今年のお盆は去年秋に亡くなった母の初盆となった。8月13日の夕方、家族が一同に集まりお墓参りをし、先祖の霊と共に今年から新しく仲間入りした母の霊をみんなで出迎えた。墓前で合掌している間、母の臨終の際の記憶が甦る。

母の死はわたしにとってとても不思議な経験だった。唯一の肉親の死であるから悲しみがこみ上げてくるのは当たり前なのだが、どうしても母の死を受け入れることのできない自分が頭の片隅にいた。それは母の死を否定したかったからではない。母が死んだという実感がどうしても湧いてこなかったからだ。虚空に目をやれば母の笑顔や泣き顔が目に浮かんだし、どこからともなく母の声が聞こえてきたりもした。そしてそれは今でも変わってはいない。

お盆の正式名称はもともと盂蘭盆会(うらぼんえ)といい、これはインドのサンスクリッド語のウラバンナという言葉から来ているらしい。ウラバンナには「逆さ吊り」の意味があるそうだが、これは死後、餓鬼道に落ち逆さ吊りにされ苦しんでいる死者の魂のことを指すという。死者の魂に多くの供物を捧げて心から供養すれば、その功徳によって彼らを極楽往生させることができるということから、お盆の墓参りの慣習が生まれたということだ。

由緒ある仏典に異論を挟む気はさらさらないが、いかんせん、この解釈はどうも個人的にしっくりとこない。これではお盆に帰ってくる先祖の魂たちはすべて極楽往生していないということになってしまうではないか。この「逆さ吊り」には、別に隠された意味がある。私にはそう思えてならないのだ。

私の持論からすれば、私が会っていた生前の母こそが逆さ吊りにされていたのであって、死後、私の心の中に住み続けている母こそが、そうではない本当の母ではないかと感じる。

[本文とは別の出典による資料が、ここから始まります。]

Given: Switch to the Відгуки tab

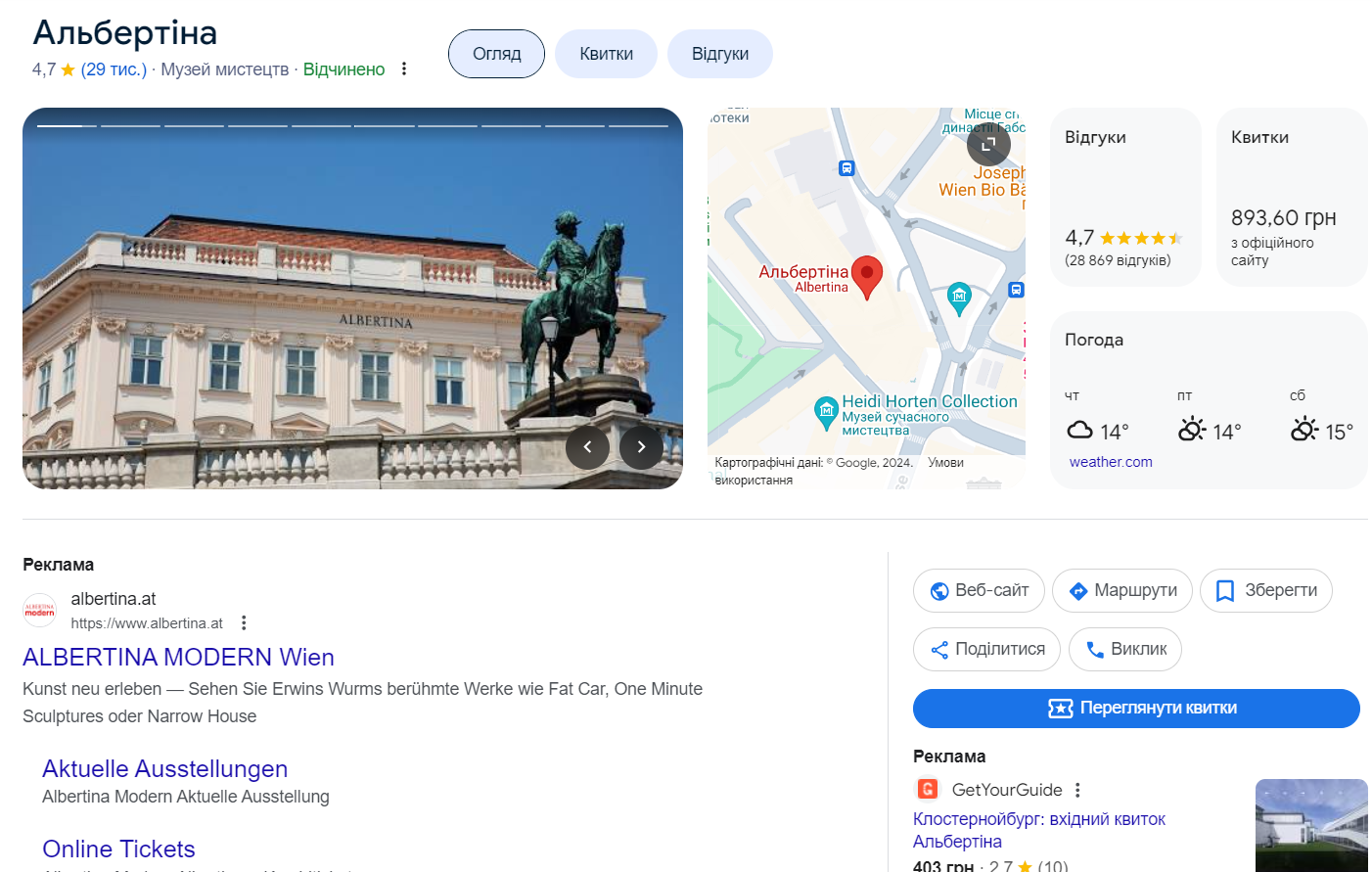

ここでいう「逆さ吊り」とは、別に生前の母が苦しんでいたという意味ではない。私の心の中に今も残っている母の方が母の実像のような気がしてならないからである。人はそのほとんどが母親の眼差しの中で鏡像として育つという。かく言う私もまた例外ではない。ならば母もまた私の眼差しの中に自分の姿を見ていたことだろう。ちょうどレンズが実像を虚像へと転倒させるように、私が自分の眼差しの中に見ていた母の像は、私という鏡に映し出された鏡像だったというわけだ。

その意味で母の実像は私を包み込んだその眼差しそのものの中にあるように思えるのである。とすれば、私の中でその眼差しが感じ取られている限り、そこに母の魂は生きているはずである。そして、生前逆さ吊りにされていた母は、そこでは真っすぐな正立像となって私に優しく微笑みかけていることだろう。亡くなった人は生きている人に想起されたとき、生者として蘇っているのだ。供養とはその意味で亡くなった人への想いと共に、今を生きることにほかならない。

まもなく母の一周忌がやってくる。またお墓に行こう。